Fig. 7.. Tachykinin acts through TkR99D to regulate Gr43a brain neurons and fructose-feeding preference.

(A) Effect of TkR99D knockdown in Gr43a brain neurons on preference between fructose and d-glucose after 20-hour starvation and their corresponding interactions (n = 18 to 26). (B) Effect of TkR86C knockdown in Gr43a brain neurons on preference between fructose and d-glucose after 20-hour starvation and their corresponding interactions (n = 14 to 19). (C) Model: Tachykinin secretion in sated flies inhibits fructose feeding preference by acting on TkR99D expressed in Gr43a neurons. Values represent mean ± SEM. Statistical tests: one-way ANOVA and Tukey post hoc. ns, P > 0.05; *P < 0.05; ***P < 0.001.

Fig. 8.. Gr43a brain neurons acutely regulate feeding.
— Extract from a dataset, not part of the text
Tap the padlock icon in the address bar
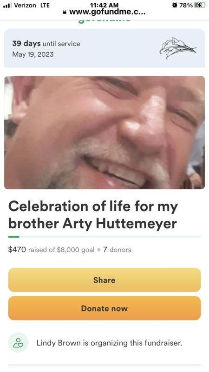The width and height of the screenshot is (209, 372). [65, 12]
(A) Effect of Gr43a brain neuron silencing on preference between fructose and d-glucose after 24-hour starvation and their corresponding interactions (n = 15 to 19). (B) Effect of Gr43a knockdown in Gr43a brain neurons on preference between fructose and d-glucose after 20-hour starvation and their corresponding interactions (n = 22 to 28). (C) Effect of Gr64a knockdown in Gr43a brain neurons on preference between fructose and d-glucose after 20-hour starvation and their corresponding interactions (n = 19 to 22). (D) Closed-loop activation of Gr43a brain neurons in the STROBE produces preference for the light-triggering food after 20-hour starvation, with corresponding interactions (n = 40 to 41). (E) Model for how fructose serves as a cue for promoting sugar ingestion and how rising glucose levels signal satiety through dFB neurons, which then inhibit sensitivity to fructose and terminate feeding. Values represent mean ± SEM. Statistical tests: one-way ANOVA, Tukey post hoc, and t test for CsChrimson experiment. ns, P > 0.05; *P < 0.05; ***P < 0.001.